The problem with FastQC is that it only checks the first 200k sequences so you will end up with - I don't know how many iterations of FastQC. What I mean is actually look at your sequences in a texteditor (on a *NIX system e.g. use 'less myseq.fastq' and look for adapters manually. There will be a point (so if you write them line by line this is one specific column) in the sequences where nucleotide diversity goes up. That is where you actual miRNA starts.

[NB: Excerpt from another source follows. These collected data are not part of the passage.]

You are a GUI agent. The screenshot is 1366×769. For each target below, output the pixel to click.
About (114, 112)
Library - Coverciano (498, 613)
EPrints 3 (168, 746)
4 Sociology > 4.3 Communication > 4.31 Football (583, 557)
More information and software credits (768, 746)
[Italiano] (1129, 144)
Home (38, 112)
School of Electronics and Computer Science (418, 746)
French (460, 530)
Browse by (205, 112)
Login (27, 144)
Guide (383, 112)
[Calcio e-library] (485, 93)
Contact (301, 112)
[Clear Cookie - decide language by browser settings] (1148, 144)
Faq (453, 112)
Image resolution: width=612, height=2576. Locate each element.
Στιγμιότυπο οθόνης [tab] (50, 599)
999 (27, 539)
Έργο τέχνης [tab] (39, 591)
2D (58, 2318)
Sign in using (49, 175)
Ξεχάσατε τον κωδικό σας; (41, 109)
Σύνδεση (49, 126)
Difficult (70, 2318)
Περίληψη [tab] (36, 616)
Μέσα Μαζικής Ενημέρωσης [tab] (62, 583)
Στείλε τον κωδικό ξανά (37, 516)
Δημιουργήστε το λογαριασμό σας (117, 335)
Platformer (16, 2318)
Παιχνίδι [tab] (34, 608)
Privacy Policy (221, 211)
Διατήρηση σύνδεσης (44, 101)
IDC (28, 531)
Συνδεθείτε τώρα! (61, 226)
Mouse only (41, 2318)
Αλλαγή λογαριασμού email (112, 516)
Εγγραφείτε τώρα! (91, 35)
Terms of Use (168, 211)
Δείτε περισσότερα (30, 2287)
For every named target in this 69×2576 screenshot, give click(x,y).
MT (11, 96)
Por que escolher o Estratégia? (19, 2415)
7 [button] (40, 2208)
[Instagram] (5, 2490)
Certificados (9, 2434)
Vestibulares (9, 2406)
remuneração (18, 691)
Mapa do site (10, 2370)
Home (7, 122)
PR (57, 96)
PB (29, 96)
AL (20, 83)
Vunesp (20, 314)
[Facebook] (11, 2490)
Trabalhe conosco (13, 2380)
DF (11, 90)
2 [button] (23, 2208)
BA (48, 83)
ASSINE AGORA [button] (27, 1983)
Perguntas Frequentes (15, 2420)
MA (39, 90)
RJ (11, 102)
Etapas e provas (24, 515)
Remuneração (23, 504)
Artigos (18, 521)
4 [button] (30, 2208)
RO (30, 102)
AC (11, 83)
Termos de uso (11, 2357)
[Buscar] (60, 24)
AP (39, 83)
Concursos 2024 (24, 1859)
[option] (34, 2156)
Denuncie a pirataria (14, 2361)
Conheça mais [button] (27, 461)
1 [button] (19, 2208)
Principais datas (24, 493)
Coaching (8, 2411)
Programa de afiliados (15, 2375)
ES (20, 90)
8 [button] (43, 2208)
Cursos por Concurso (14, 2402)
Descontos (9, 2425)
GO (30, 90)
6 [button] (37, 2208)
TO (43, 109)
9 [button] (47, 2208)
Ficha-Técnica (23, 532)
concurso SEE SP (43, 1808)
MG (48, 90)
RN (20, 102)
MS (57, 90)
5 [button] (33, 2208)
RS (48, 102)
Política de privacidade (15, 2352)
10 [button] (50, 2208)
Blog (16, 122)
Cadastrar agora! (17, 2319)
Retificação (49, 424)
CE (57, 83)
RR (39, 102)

I do the analysis in your way, and I check the sequences like following, GGCTTTGGTGACTCTAGATAACCTCGGGCCGATCGCACGCTGGAATTCTCGGGGTCCAAGGAACGCCAGTCACTTAGGCATATCGTATGCCGT CATTGCACTTGTCTCGGTCTGATGGAATTCTCGGGTGCCAAGGAGCTCCATTCAGTTAGGCATCGCGTATGCCGTCTTCTGCTTGAAAAAAAA ACAGTAGTCTGCACATTGGTTAATGGAATTCTCGGGTGCCAAGGCACTCCAGTCGCTTAGGCATTTCGTATGCCGTCTTCTGCTTGAAAAAAA CTTGCGGCCCCGGGTTCCTCCCGGGGCTACGCCTGTCTGAGCGTCGCTTTAGAAATCTCGGGTGACAAGGAACTCCAGTCACTTAGGCATCTC CTTGCGGCACCGGGTTCCTCCCGGGGCTACGCCTGTCTGAGCGTGGCTTGGAATCCTCGGGTGCCAAGGAACTCCAGTCACTTAGGCAACTCG CACCACGTTCCCGTGGTGGAATTCTCGGGTGCCAAGGAACTCCAGTCACTAAGGCATCTCGTATGCCGTCTTCTGCTTGAAAAAAAAAAAAAA ACCCTGTAGAACCGAATTTGTTGGAATTCTCGGGTGCCAAGGAAGTCCAGTCACGTAGGCATCTCGTATGCCGTCTTCTGCTTGAAAAAAAAA TTCAAGTAATCCAGGATAGGCTTGGAATTCTCGGGTGCCAAGGAGCTCCATTCAGTTAGGCATCGCGTATGCCGTCTTCTGCTTGAAAAAAAA
the sequences I find similar with each other is GGAATTCTCGGGTGCCAAGGAGCTCCATTCAGTTAGGCATCGCGTATGCCGTCTTCTGCTTGAAAAAAAA, the sequences is too long, if I use cutadapt , should I set a comparatively high value for the mismatch(-e value)?
yep, give it a try
yeah, I used the command TGGAATTCTCGGGTGCCAAGGAGCTCCATTCAGTTAGGCATCGCGTATGCCGTCTTCTGCTTGAAAAAAAA -e 0.2 -O 5 -m 15 -o sheep_48_1_re1.fastq sheep_48_1.fastq huxj@LoginNode raw]$ grep ^[ACTGN] sheep_48_1_re1.fastq| head -n 100 GGCTTTGGTGACTCTAGATAACCTCGGGCCGATCGCACGC CATTGCACTTGTCTCGGTCTGA CCCFFFFFHHHDHIJJJIIJJB ACAGTAGTCTGCACATTGGTTAA CTTGCGGCCCCGGGTTCCTCCCGGGGCTACGCCTGTCTGAGCGTCGCTT CTTGCGGCACCGGGTTCCTCCCGGGGCTACGCCTGTCTGAGCGTGGCT CACCACGTTCCCGTGG CCCFFFFFHHHHHIJJ ACCCTGTAGAACCGAATTTGT CCCFDFFFGHHHHJGGHIJGI TTCAAGTAATCCAGGATAGGCT CCCFFFFFHHHHGJJJJFIIJI AACATTCAACGCTGTCGGTGAGTTT ATCCCGGACGAGCCCCCA GTTTCCGTAGTGTAGTGGTTATCACGTTCGCCT GCCTATGCTGAAACCCAGAGGCTGTTTCTGAGC CCCFFFFFHHHHHJJJIIIJJJJJJJJIJJJJG TACCCTGTAGAACCGAATTTGT CACGCGCACCAACCTCACGGGGCTCATTCTCAGCACGGCTG yeah, still have a long length in some reads, centralized among 32-34nt
huxj@LoginNode raw]$ grep ^[ACTGN] sheep_48_1_re1.fastq| head -n 100 GGCTTTGGTGACTCTAGATAACCTCGGGCCGATCGCACGC CATTGCACTTGTCTCGGTCTGA ACAGTAGTCTGCACATTGGTTAA CTTGCGGCCCCGGGTTCCTCCCGGGGCTACGCCTGTCTGAGCGTCGCTT CTTGCGGCACCGGGTTCCTCCCGGGGCTACGCCTGTCTGAGCGTGGCT CACCACGTTCCCGTGG ACCCTGTAGAACCGAATTTGT TTCAAGTAATCCAGGATAGGCT AACATTCAACGCTGTCGGTGAGTTT ATCCCGGACGAGCCCCCA GTTTCCGTAGTGTAGTGGTTATCACGTTCGCCT GCCTATGCTGAAACCCAGAGGCTGTTTCTGAGC TACCCTGTAGAACCGAATTTGT CACGCGCACCAACCTCACGGGGCTCATTCTCAGCACGGCTG yeah, still have a long length in some reads, centralized among 32-34nt
on those reads (which are way shorter) try to use jellyfish to identify overrepresented k-mers. After that you should end up with your desired sequences
I think that some miRNA experiments you might REALLY have a huge peak around 32nt, i.e. it's biology, not artifact. However, I am not 100% sure. Give a look to papers published with miRNA data and NGS and see if peaks aroun 32nt were observed...
yeah, there is a peak between 32-33nt.Then should I remove it further or not?